Query: MCMCTree Running Issues: Multithreading Support and Interrupted Run Recovery

61 views
Skip to first unread message

guo

unread,
Jun 13, 2024, 5:13:52 AMJun 13
to PAML discussion group

Hello!

I am currently using MCMCTree for Bayesian evolutionary analysis and have encountered two issues. I hope to get some advice and solutions from the community.

1. Multithreading Support and Speed Optimization

Does MCMCTree support multithreading? If not, are there any other methods to significantly speed up the runtime? Currently, I am using it in single-thread mode, but the analysis is quite slow due to the large dataset. Any optimization tips or alternative solutions would be greatly appreciated.

2.Interrupted Run Recovery

After running MCMCTree for a month and a half, there was a power outage, and the program was forcibly stopped. Is there a way to resume the run from where it was interrupted, or do I have to start over from the beginning? If it's possible to resume, could you please provide detailed steps or commands on how to do this?
Thank you all for your time and assistance!

Li Guo

Ziheng

unread,
Jun 13, 2024, 5:58:21 AMJun 13
to PAML discussion group
1. there is no multithreaded version of paml.  this is work in progress and we have nothing to offer at this stage.

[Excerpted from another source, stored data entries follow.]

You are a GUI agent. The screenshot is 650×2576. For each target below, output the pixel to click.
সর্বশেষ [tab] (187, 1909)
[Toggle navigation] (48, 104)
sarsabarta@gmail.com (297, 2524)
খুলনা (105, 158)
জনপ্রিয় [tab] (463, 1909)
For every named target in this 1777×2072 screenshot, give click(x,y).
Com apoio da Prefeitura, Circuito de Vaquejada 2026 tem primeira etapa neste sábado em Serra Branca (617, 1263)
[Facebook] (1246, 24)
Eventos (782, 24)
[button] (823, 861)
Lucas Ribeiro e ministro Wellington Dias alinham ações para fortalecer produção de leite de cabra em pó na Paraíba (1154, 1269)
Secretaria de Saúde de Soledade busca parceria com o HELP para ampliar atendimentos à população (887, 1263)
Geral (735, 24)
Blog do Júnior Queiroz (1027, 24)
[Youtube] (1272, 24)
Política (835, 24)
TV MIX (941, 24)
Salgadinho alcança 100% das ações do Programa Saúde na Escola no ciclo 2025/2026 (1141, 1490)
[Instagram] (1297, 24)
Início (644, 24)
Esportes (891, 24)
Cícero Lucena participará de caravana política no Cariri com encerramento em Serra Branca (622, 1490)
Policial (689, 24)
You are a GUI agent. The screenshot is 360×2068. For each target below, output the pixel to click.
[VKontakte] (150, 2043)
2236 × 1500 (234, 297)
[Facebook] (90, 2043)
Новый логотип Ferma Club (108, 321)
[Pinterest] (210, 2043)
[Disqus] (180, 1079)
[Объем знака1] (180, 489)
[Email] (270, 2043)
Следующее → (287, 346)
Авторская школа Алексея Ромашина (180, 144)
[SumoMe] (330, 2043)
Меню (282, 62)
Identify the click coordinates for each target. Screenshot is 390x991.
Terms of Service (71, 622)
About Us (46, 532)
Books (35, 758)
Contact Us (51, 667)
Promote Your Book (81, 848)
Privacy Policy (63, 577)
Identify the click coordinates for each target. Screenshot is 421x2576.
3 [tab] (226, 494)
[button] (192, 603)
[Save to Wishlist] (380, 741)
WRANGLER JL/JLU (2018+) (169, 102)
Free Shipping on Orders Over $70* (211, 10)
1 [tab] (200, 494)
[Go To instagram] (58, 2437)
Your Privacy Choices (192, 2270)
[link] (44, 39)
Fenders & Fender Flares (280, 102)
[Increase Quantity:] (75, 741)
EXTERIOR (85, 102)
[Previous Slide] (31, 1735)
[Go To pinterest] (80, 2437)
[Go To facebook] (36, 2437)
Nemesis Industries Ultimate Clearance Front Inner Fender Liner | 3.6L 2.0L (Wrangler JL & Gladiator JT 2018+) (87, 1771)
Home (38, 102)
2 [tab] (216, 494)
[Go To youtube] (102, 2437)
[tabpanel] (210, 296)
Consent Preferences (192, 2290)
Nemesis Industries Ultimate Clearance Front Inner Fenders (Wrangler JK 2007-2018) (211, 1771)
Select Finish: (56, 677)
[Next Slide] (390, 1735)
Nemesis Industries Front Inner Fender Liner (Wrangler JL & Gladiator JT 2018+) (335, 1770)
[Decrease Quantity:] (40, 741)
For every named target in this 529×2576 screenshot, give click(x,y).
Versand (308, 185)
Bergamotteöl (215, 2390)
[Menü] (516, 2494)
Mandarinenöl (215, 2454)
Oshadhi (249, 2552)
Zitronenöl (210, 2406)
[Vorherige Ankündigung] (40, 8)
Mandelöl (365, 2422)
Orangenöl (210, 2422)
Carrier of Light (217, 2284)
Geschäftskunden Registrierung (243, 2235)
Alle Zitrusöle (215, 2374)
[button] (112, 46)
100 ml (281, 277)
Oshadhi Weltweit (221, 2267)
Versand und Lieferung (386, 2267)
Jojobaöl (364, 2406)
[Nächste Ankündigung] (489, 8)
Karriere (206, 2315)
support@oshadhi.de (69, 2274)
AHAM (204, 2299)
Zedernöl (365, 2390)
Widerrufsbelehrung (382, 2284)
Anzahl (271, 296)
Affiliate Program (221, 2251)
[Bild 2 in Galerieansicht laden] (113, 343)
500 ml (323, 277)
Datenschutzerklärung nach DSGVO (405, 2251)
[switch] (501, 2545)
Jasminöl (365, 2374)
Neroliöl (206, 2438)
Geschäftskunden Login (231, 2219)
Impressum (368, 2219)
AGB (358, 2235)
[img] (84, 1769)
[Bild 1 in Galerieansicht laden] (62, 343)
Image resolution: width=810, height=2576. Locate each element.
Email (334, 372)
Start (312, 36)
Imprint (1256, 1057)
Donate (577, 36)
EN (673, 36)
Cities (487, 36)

2. print = -1 instructs the program to summarize the mcmc sample.  you can copy the files to a different folder, and edit the control file to use print = -1.  then run mcmctree.  the program will read the mcmc sample and summarize the sample, rather than running mcmc.  you can also read the sample in tracer and assess convergence.  if you seem to have enough samples (for example, if ESS is not too small, >100 or >200), there won't be a need to run a longer chain.  note that the number of samples you specify in the control file may be too short or too long anyway. 
you can search in the doc about checkpointing.  
but i think if checkpointing was not used, you won't be able to start the mcmc from where it stopped.  
ziheng  yang

guo

unread,
Jul 9, 2024, 9:49:36 AM (7 days ago) Jul 9
to PAML discussion group

Hello!

Thank you very much for your response. I apologize for the delay in implementing your suggestions due to some server maintenance issues. Here are the steps I followed and some preliminary results:

First, I attempted to set the print parameter to -1 and ran mcmctree. I then checked the FigTree.tre file that was generated, but the results were not satisfactory, as shown in the attached image.

tre.png

Second, I opened the “mcmc.txt” file in Tracer. The results indicated that while the ESS values for most data were well above 200, some values were still below 100. In this case, should I consider lowering the “nsample” value in my control file? Or do I need to ensure that all ESS values are above 200?

tracer.png

Lastly, I studied the MCMCTree tutorials but couldn’t find any information on “checkpointing.” Does this refer to the fossil calibration points I used? Do I need to provide more input or output files to determine where I might have made a mistake?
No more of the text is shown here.